Knowledge of physico-chemical properties of agricultural products is essential to develop methods for food material evaluation. The food industry is developing new products using functional foods and ingredients, creating new value-added foods, because of consumers’ demand for healthier food [1]. This development has the advantage of allowing food manufacturers to add extra value to products that the consumer is already familiar with. The main factors that have to be considered are the variations affecting the processing conditions, the sensory properties, and the nutritional value of the final product [1,2]. Some studies have addressed the impacts of various additives on the quality of food, e.g., as value-added compounds.

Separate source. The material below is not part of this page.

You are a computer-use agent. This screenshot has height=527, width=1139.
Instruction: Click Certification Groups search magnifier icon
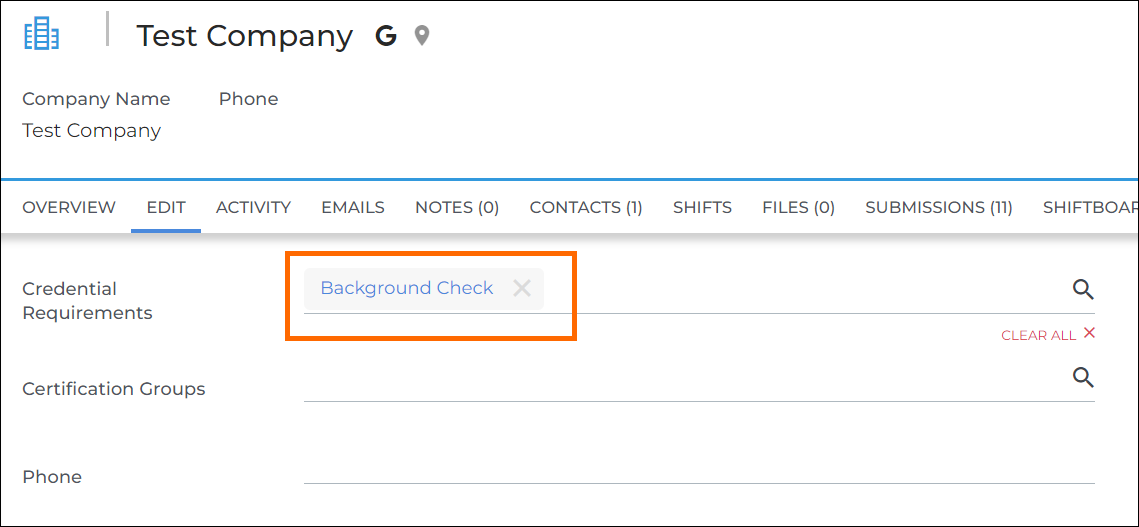pos(1083,378)
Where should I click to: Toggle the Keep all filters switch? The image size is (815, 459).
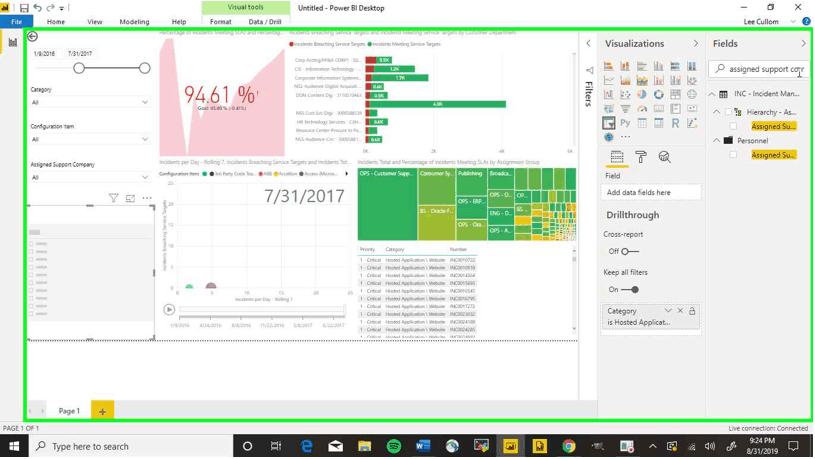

Almeida et al. [3] described the using of hardy kiwifruit (Actinidia arguta) leaves, Różyło et al. [4] investigated carob (Ceratonia siliqua L.) fibres, and Pasqualone et al. [1] studied grape marc extract.

Biscuits, a low cost, processed food, are widely consumed due to their numerous benefits: good price compared with conventional snack items, easy to consume at home or during travel, easily available in a wide variety of shapes, sizes, tastes, and packs, and suitable for all age groups [5]. They cannot, however, be regarded as a healthy snack food because they usually contain high levels of easily digested carbohydrates and fats, generally low levels of biologically active compounds, and only modest levels of protein, as they are usually made from flour, butter, and sugar. Recent trends suggest that people are becoming aware of the food they consume, and they are also aware of the benefits of consuming nutritious biscuits [6]. Recently, increasing consumer demand for healthier foods has triggered the development of biscuits made with natural ingredients exhibiting functional properties and providing specific health benefits [7]. Carrot (Daucus carota L.) is a very good source of all vitamins, minerals, and dietary fibre. Dried carrot powder contains carotene, ascorbic acid, cellulose, pectin, hemicellulose, and lignin [8]. Stinging nettle (Urtica dioica L.) is a ubiquitous herb that is available in large part of the world. Stinging nettle leaves contain mainly vitamins A and C, calcium, iron, and sodium and have a rich fatty acid profile [9]. Elderberry (Sambucus nigra L.) grows in Europe and Western Asia (with black berries). The biological value of the fruit comes from its high levels of vitamins, minerals, pectin, colour, cellulose, dietetic fibre, sugars, and organic acids and its low energetic value. Because of all this, consuming fruit and fruit products is favourable in everyday life [10].

Food is heated for many reasons such as to make food more palatable and easier to digest, to add flavour, to make cooked food last longer (by killing microbes), and to aid in the process of converting starches into simple sugars [11]. In the praxis, for food, the heat of combustion is measured and, on this basis, the amount of energy that the organism consumes can be calculated. The heat of combustion Q_c (J) is the amount of heat that is released from the substance by perfect combustion or another degradation process at a constant temperature. The specific heat of combustion q_c (J/kg) is the combustion heat calculated per unit of mass. We can use Equation (1).

$$q_c=\frac{Q_c}{m}$$

(1)

where m is the mass (kg). The specific heat of combustion can also be calculated per unit of volume or per unit of substance. In photosynthesis, plants use sunlight to convert carbon dioxide and water into the simple sugar glucose and oxygen. This energy is stored in the chemical bonds that become bioavailable when eaten by other organisms [11].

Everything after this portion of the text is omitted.